Records drawn from a dataset:
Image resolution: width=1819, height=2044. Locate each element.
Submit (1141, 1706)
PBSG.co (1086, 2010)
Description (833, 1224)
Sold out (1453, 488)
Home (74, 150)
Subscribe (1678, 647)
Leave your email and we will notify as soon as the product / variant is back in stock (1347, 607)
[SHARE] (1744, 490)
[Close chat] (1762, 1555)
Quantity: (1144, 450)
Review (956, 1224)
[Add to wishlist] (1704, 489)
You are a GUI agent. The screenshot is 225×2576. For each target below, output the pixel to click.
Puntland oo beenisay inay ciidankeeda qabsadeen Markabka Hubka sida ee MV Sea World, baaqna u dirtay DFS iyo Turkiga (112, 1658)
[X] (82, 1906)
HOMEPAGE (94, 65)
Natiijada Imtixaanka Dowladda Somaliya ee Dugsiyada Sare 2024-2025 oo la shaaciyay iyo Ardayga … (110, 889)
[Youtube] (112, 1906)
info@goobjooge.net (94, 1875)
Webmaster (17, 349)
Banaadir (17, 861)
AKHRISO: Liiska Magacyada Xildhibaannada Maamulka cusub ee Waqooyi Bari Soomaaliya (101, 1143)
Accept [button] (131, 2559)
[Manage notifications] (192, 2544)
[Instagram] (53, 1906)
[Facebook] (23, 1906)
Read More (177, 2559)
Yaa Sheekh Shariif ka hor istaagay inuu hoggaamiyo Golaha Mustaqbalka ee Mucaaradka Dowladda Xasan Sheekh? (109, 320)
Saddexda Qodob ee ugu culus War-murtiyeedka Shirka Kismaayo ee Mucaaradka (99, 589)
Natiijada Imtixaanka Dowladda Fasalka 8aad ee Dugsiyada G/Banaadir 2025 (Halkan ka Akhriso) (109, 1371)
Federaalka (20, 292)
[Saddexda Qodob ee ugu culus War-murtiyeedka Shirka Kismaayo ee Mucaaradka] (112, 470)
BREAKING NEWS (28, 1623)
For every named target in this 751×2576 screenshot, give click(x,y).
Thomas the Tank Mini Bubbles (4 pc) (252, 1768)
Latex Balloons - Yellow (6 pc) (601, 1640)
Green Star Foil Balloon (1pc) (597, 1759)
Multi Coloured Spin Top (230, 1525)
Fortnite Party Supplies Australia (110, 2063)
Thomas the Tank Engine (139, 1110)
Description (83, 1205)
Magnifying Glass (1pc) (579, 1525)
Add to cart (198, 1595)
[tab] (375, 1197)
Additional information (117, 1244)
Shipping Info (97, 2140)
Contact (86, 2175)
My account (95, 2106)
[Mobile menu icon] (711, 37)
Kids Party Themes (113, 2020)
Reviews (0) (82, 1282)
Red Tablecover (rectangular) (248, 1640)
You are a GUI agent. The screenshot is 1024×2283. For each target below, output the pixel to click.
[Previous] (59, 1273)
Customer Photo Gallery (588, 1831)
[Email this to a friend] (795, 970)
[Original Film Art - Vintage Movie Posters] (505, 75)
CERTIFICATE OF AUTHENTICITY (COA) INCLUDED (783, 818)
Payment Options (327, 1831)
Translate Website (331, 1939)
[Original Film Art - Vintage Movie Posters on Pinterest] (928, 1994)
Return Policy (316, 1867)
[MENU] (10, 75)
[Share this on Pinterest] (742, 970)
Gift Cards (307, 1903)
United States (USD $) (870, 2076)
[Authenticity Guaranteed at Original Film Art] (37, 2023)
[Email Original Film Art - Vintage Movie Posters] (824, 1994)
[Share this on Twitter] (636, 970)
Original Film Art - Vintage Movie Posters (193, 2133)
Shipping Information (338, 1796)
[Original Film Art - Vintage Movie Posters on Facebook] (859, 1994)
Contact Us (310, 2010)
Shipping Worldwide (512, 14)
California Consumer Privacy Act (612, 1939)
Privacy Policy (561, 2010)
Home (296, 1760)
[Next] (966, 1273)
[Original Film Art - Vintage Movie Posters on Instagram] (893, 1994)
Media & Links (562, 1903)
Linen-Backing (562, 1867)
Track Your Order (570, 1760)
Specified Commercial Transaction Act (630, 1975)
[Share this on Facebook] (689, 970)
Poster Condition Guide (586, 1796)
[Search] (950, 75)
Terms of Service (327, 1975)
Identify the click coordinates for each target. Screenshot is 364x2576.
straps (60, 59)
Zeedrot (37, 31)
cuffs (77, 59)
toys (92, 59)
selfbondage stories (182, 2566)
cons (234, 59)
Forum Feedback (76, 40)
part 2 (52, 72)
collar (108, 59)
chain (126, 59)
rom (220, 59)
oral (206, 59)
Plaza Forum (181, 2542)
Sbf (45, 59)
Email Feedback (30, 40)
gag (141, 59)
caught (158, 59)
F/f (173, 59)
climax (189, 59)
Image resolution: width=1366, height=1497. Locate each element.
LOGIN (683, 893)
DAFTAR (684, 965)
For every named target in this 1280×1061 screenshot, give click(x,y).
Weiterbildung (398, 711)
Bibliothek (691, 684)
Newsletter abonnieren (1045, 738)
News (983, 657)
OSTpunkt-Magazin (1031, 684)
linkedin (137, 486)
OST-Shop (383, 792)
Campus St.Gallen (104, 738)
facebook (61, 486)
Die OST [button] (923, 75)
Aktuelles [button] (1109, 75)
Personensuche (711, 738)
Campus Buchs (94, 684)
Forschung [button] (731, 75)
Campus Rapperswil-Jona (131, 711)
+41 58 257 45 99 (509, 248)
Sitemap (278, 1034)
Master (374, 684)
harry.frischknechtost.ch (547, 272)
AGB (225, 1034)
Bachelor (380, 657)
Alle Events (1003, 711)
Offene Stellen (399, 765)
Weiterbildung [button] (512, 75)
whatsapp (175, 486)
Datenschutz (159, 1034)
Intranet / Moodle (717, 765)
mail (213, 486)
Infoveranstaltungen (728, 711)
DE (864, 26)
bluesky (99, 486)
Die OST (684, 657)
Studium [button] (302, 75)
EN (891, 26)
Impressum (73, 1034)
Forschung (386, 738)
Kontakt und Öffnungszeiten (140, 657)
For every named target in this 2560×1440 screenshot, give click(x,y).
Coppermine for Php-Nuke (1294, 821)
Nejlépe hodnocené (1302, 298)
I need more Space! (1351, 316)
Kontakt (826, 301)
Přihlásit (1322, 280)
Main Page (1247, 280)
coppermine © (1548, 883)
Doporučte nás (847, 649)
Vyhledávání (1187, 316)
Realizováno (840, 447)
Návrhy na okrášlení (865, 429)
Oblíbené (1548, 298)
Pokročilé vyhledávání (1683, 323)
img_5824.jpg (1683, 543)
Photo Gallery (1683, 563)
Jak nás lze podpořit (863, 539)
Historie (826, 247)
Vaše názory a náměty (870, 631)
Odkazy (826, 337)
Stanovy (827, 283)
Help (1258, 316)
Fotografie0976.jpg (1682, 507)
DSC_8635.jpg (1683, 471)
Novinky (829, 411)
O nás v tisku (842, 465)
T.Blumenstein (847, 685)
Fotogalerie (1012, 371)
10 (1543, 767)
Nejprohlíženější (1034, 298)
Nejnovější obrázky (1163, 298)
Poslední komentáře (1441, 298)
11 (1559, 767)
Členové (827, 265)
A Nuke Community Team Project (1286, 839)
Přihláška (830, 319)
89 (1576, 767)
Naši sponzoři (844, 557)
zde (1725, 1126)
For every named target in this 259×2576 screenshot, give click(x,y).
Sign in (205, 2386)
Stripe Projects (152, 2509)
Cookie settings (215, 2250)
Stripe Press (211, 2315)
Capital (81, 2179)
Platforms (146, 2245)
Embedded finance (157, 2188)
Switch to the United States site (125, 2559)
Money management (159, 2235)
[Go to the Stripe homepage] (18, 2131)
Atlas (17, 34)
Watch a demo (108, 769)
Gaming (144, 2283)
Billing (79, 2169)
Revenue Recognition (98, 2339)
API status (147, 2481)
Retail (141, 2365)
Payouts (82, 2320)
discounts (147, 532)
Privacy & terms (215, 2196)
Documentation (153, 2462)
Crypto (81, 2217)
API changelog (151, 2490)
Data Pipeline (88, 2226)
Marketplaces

- _WHAT IS EXPECTED_
Each line from the one with "Doporučte nás (847, 649)" through the end of the entries above must be set down exactly, both end lines included, and no other line may appear.

- _EXPECTED ANSWER_
Doporučte nás (847, 649)
Vyhledávání (1187, 316)
Realizováno (840, 447)
Návrhy na okrášlení (865, 429)
Oblíbené (1548, 298)
Pokročilé vyhledávání (1683, 323)
img_5824.jpg (1683, 543)
Photo Gallery (1683, 563)
Jak nás lze podpořit (863, 539)
Historie (826, 247)
Vaše názory a náměty (870, 631)
Odkazy (826, 337)
Stanovy (827, 283)
Help (1258, 316)
Fotografie0976.jpg (1682, 507)
DSC_8635.jpg (1683, 471)
Novinky (829, 411)
O nás v tisku (842, 465)
T.Blumenstein (847, 685)
Fotogalerie (1012, 371)
10 (1543, 767)
Nejprohlíženější (1034, 298)
Nejnovější obrázky (1163, 298)
Poslední komentáře (1441, 298)
11 (1559, 767)
Členové (827, 265)
A Nuke Community Team Project (1286, 839)
Přihláška (830, 319)
89 (1576, 767)
Naši sponzoři (844, 557)
zde (1725, 1126)
For every named target in this 259×2576 screenshot, give click(x,y).
Sign in (205, 2386)
Stripe Projects (152, 2509)
Cookie settings (215, 2250)
Stripe Press (211, 2315)
Capital (81, 2179)
Platforms (146, 2245)
Embedded finance (157, 2188)
Switch to the United States site (125, 2559)
Money management (159, 2235)
[Go to the Stripe homepage] (18, 2131)
Atlas (17, 34)
Watch a demo (108, 769)
Gaming (144, 2283)
Billing (79, 2169)
Revenue Recognition (98, 2339)
API status (147, 2481)
Retail (141, 2365)
Payouts (82, 2320)
discounts (147, 532)
Privacy & terms (215, 2196)
Documentation (153, 2462)
Crypto (81, 2217)
API changelog (151, 2490)
Data Pipeline (88, 2226)
Marketplaces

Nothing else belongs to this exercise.